Your assignment
Your answer should consist of the lines in the listing that hold "click".

Raw data
■ ■ ■ ■ ■ ■ ■

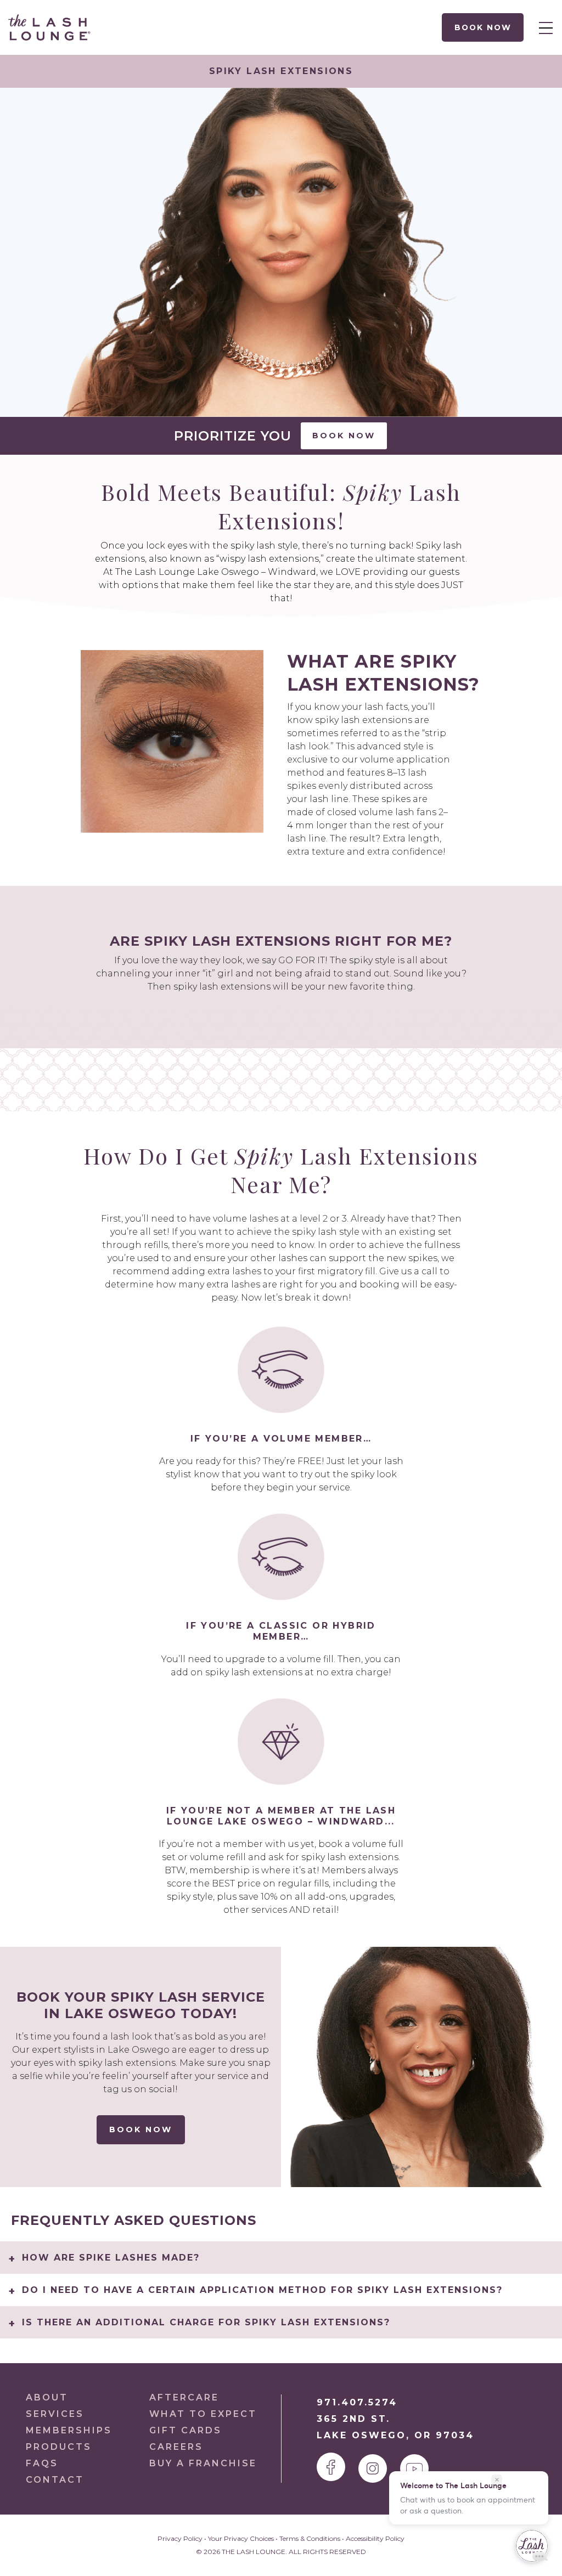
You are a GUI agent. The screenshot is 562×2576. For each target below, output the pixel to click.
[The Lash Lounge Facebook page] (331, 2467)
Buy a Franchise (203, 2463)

■ ■ ■ ■ ■ ■ ■

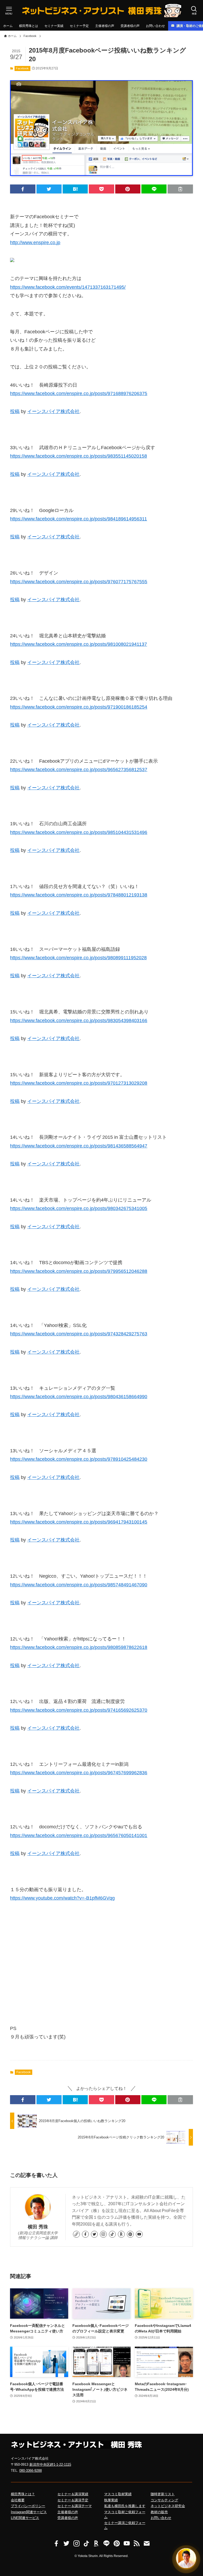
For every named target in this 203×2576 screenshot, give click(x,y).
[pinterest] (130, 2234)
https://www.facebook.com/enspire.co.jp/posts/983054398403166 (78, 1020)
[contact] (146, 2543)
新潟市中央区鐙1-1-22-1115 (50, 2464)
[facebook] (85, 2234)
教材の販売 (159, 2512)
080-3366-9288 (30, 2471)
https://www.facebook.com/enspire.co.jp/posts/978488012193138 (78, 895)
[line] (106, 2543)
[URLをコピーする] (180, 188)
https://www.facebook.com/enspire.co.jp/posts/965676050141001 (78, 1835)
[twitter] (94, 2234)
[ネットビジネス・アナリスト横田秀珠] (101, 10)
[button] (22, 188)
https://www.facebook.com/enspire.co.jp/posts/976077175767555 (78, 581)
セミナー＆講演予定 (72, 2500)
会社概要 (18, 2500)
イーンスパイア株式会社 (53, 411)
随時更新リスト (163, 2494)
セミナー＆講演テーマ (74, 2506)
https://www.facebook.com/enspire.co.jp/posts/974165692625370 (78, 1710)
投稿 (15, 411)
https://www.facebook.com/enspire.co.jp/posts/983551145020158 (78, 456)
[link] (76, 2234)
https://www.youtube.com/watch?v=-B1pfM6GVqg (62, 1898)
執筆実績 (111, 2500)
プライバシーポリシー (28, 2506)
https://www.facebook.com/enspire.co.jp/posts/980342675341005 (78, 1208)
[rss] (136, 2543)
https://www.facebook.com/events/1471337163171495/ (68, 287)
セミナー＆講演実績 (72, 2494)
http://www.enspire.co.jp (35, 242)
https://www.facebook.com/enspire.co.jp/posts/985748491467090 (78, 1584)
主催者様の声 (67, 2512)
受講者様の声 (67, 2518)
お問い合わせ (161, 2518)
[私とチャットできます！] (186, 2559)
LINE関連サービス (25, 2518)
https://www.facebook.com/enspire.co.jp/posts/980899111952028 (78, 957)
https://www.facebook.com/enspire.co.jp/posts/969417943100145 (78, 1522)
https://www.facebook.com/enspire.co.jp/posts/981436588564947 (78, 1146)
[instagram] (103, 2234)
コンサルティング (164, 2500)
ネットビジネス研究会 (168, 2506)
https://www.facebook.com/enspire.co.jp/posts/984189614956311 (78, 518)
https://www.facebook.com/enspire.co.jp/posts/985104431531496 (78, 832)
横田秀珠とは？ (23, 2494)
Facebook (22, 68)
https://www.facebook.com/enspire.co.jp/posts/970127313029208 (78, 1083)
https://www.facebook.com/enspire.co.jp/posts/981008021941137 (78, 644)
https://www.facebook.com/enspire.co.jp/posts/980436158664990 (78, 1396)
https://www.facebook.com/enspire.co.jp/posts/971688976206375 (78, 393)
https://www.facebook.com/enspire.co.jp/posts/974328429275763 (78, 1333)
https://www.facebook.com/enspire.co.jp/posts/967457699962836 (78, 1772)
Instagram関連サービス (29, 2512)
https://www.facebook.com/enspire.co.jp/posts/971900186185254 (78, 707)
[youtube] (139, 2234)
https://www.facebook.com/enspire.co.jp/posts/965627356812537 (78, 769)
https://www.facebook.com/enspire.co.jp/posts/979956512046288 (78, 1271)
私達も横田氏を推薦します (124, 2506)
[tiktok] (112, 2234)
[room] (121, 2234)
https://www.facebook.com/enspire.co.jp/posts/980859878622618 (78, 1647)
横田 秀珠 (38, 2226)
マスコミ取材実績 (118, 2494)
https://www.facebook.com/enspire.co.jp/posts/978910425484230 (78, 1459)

■ ■ ■ ■ ■ ■ ■

Response below
You are a GUI agent. The screenshot is 562×2576. For each target below, output the pixel to click.
For every named target in this 203×2576 screenshot, give click(x,y).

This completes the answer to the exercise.